**What the task asks:** Every record that follows should be printed verbatim.

*** Begin section ***

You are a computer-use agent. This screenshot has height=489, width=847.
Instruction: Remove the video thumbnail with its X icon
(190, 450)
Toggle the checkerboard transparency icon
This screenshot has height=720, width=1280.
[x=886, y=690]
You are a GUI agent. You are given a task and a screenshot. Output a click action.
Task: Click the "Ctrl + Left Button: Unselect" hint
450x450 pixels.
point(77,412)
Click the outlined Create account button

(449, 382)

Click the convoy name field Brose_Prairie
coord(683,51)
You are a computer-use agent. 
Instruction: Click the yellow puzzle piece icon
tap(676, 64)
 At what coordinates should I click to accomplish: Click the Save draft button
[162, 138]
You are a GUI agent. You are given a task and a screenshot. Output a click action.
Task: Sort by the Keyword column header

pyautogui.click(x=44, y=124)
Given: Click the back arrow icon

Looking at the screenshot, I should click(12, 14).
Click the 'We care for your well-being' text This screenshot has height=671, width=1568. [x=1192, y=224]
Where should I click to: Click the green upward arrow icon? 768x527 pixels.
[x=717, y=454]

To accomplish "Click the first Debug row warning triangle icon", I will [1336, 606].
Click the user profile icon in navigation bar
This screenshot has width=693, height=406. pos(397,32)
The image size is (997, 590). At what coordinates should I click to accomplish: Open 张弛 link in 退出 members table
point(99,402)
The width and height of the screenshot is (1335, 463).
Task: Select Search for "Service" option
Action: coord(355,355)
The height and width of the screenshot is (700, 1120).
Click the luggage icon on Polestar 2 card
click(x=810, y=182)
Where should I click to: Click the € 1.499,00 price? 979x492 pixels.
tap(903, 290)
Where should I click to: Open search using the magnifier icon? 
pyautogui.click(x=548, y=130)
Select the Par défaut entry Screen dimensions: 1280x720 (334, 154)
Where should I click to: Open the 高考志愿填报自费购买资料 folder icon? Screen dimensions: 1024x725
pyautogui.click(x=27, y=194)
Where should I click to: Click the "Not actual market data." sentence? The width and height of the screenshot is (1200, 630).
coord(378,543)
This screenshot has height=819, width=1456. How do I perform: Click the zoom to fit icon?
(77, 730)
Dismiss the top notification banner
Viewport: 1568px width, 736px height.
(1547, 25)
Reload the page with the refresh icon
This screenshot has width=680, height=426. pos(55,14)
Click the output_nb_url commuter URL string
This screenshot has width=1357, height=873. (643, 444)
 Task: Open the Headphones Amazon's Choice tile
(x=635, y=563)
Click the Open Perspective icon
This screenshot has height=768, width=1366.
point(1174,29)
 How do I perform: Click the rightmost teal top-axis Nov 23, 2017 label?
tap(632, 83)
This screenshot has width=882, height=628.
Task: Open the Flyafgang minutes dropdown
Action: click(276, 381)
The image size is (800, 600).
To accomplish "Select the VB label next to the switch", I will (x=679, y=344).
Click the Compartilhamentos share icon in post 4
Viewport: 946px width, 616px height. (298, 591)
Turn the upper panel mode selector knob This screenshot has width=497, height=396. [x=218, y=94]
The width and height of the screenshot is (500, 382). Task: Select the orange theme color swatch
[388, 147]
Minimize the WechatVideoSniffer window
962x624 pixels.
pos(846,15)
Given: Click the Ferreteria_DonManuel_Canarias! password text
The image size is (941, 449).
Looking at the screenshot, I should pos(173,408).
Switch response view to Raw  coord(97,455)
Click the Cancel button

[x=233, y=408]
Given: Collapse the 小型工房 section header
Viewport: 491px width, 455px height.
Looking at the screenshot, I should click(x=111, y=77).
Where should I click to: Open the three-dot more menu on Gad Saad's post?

*** End section ***

**Exercise output:**
You are a computer-use agent. This screenshot has height=489, width=847.
Instruction: Remove the video thumbnail with its X icon
(190, 450)
Toggle the checkerboard transparency icon
This screenshot has height=720, width=1280.
[x=886, y=690]
You are a GUI agent. You are given a task and a screenshot. Output a click action.
Task: Click the "Ctrl + Left Button: Unselect" hint
450x450 pixels.
point(77,412)
Click the outlined Create account button

(449, 382)

Click the convoy name field Brose_Prairie
coord(683,51)
You are a computer-use agent. 
Instruction: Click the yellow puzzle piece icon
tap(676, 64)
 At what coordinates should I click to accomplish: Click the Save draft button
[162, 138]
You are a GUI agent. You are given a task and a screenshot. Output a click action.
Task: Sort by the Keyword column header

pyautogui.click(x=44, y=124)
Given: Click the back arrow icon

Looking at the screenshot, I should click(12, 14).
Click the 'We care for your well-being' text This screenshot has height=671, width=1568. [x=1192, y=224]
Where should I click to: Click the green upward arrow icon? 768x527 pixels.
[x=717, y=454]

To accomplish "Click the first Debug row warning triangle icon", I will [1336, 606].
Click the user profile icon in navigation bar
This screenshot has width=693, height=406. pos(397,32)
The image size is (997, 590). At what coordinates should I click to accomplish: Open 张弛 link in 退出 members table
point(99,402)
The width and height of the screenshot is (1335, 463).
Task: Select Search for "Service" option
Action: coord(355,355)
The height and width of the screenshot is (700, 1120).
Click the luggage icon on Polestar 2 card
click(x=810, y=182)
Where should I click to: Click the € 1.499,00 price? 979x492 pixels.
tap(903, 290)
Where should I click to: Open search using the magnifier icon? 
pyautogui.click(x=548, y=130)
Select the Par défaut entry Screen dimensions: 1280x720 (334, 154)
Where should I click to: Open the 高考志愿填报自费购买资料 folder icon? Screen dimensions: 1024x725
pyautogui.click(x=27, y=194)
Where should I click to: Click the "Not actual market data." sentence? The width and height of the screenshot is (1200, 630).
coord(378,543)
This screenshot has height=819, width=1456. How do I perform: Click the zoom to fit icon?
(77, 730)
Dismiss the top notification banner
Viewport: 1568px width, 736px height.
(1547, 25)
Reload the page with the refresh icon
This screenshot has width=680, height=426. pos(55,14)
Click the output_nb_url commuter URL string
This screenshot has width=1357, height=873. (643, 444)
 Task: Open the Headphones Amazon's Choice tile
(x=635, y=563)
Click the Open Perspective icon
This screenshot has height=768, width=1366.
point(1174,29)
 How do I perform: Click the rightmost teal top-axis Nov 23, 2017 label?
tap(632, 83)
This screenshot has width=882, height=628.
Task: Open the Flyafgang minutes dropdown
Action: click(276, 381)
The image size is (800, 600).
To accomplish "Select the VB label next to the switch", I will (x=679, y=344).
Click the Compartilhamentos share icon in post 4
Viewport: 946px width, 616px height. (298, 591)
Turn the upper panel mode selector knob This screenshot has width=497, height=396. [x=218, y=94]
The width and height of the screenshot is (500, 382). Task: Select the orange theme color swatch
[388, 147]
Minimize the WechatVideoSniffer window
962x624 pixels.
pos(846,15)
Given: Click the Ferreteria_DonManuel_Canarias! password text
The image size is (941, 449).
Looking at the screenshot, I should pos(173,408).
Switch response view to Raw  coord(97,455)
Click the Cancel button

[x=233, y=408]
Given: Collapse the 小型工房 section header
Viewport: 491px width, 455px height.
Looking at the screenshot, I should click(x=111, y=77).
Where should I click to: Open the three-dot more menu on Gad Saad's post?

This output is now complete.